-- Data for the task start --

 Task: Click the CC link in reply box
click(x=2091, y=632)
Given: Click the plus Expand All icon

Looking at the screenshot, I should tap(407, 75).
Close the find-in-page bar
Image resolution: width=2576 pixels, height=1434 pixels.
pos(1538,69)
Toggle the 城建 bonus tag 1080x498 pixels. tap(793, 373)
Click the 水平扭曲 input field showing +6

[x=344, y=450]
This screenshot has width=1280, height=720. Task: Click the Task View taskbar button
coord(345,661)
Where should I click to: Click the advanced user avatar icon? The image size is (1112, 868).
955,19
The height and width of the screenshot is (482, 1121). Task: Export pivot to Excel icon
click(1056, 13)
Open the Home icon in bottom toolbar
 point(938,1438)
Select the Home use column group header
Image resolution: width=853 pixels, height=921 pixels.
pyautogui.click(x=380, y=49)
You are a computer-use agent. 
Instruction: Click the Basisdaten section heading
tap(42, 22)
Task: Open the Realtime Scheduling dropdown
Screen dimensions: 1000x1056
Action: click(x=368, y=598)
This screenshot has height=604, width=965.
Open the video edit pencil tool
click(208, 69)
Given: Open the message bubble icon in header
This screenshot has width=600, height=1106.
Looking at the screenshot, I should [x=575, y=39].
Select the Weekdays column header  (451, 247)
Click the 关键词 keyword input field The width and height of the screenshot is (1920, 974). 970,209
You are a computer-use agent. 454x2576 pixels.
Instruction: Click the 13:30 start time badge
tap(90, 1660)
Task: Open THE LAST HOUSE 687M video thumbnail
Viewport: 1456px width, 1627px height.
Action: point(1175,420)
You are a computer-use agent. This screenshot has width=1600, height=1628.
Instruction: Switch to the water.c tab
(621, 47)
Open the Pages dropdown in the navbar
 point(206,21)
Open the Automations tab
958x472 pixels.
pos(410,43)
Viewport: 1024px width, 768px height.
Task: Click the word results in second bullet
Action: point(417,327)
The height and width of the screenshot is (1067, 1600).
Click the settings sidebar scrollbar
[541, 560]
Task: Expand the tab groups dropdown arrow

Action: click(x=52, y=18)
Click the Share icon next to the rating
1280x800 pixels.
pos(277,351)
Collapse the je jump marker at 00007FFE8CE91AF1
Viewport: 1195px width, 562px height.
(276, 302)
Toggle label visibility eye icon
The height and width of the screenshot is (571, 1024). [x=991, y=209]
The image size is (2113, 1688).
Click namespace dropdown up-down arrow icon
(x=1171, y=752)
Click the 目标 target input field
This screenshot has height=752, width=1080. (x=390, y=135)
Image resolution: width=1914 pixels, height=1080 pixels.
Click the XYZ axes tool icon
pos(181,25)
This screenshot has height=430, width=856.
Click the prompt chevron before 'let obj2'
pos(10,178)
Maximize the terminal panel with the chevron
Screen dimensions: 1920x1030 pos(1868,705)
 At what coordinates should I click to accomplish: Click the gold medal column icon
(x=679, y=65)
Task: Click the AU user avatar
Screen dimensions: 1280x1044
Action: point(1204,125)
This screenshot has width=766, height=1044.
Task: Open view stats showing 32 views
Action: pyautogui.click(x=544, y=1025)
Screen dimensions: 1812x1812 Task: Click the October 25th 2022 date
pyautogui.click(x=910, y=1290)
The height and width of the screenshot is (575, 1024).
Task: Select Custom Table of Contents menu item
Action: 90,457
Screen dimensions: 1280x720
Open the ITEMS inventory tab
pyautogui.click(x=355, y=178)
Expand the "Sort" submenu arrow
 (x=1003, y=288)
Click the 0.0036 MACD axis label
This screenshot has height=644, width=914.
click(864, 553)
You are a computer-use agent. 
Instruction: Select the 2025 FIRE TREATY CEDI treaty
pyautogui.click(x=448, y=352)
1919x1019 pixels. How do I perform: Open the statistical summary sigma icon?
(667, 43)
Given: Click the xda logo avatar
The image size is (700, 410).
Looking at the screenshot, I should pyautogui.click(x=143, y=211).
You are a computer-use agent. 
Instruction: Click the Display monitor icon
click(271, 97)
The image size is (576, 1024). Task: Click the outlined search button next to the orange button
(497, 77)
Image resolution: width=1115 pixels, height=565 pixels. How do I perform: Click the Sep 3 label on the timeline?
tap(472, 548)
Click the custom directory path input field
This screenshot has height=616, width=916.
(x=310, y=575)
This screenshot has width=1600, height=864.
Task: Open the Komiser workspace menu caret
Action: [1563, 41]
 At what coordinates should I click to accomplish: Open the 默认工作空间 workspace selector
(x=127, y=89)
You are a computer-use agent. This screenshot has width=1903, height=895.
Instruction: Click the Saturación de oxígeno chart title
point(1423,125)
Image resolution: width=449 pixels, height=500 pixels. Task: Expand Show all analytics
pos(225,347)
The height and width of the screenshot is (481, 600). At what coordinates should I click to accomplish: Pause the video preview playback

-- Data for the task end --

→ Prompt: Retype the listing from the line with "Select the Weekdays" to the line with "Action: point(1175,420)", including both of those lines, and nothing else.

→ Completed exercise:
Select the Weekdays column header  (451, 247)
Click the 关键词 keyword input field The width and height of the screenshot is (1920, 974). 970,209
You are a computer-use agent. 454x2576 pixels.
Instruction: Click the 13:30 start time badge
tap(90, 1660)
Task: Open THE LAST HOUSE 687M video thumbnail
Viewport: 1456px width, 1627px height.
Action: point(1175,420)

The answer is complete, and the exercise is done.